> Problem: Write out exactly the lines of the entries below from the one holding "Where should I" to the one holding "Click the search icon under the Notes column", inclusive, and leave out all other lines.

> Data shown:
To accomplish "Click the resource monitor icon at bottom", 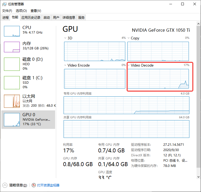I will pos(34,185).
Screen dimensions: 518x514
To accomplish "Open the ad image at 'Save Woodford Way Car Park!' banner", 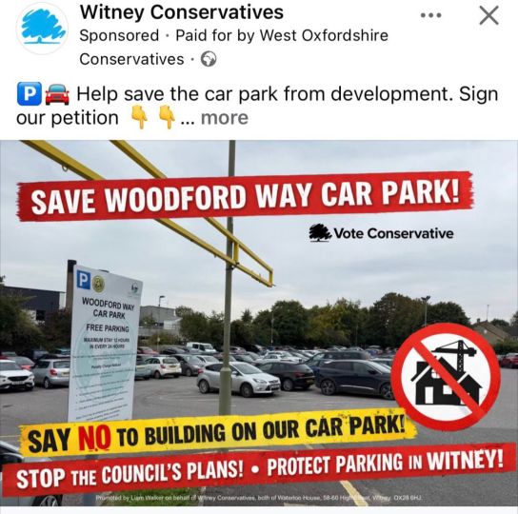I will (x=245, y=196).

--

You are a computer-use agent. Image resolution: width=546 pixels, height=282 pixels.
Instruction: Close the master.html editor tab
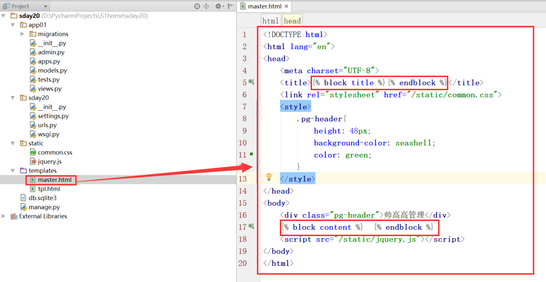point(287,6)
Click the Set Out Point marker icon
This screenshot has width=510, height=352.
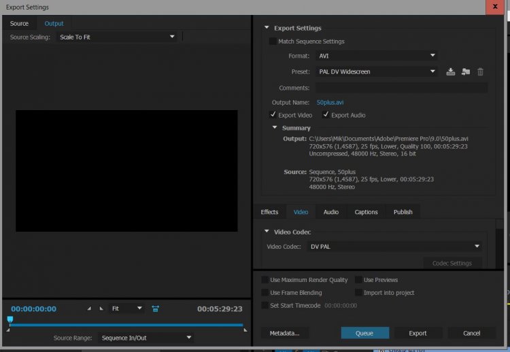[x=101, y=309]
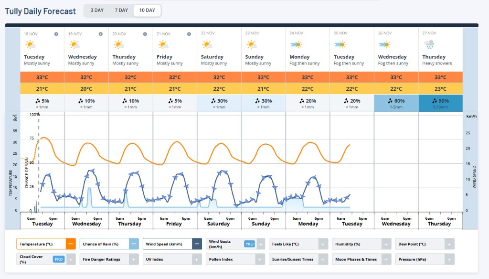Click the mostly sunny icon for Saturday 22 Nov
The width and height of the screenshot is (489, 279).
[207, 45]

* * *

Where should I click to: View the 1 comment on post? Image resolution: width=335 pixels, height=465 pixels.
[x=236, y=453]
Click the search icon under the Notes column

> Your solution:
Where should I click to: View the 1 comment on post? Image resolution: width=335 pixels, height=465 pixels.
[x=236, y=453]
Click the search icon under the Notes column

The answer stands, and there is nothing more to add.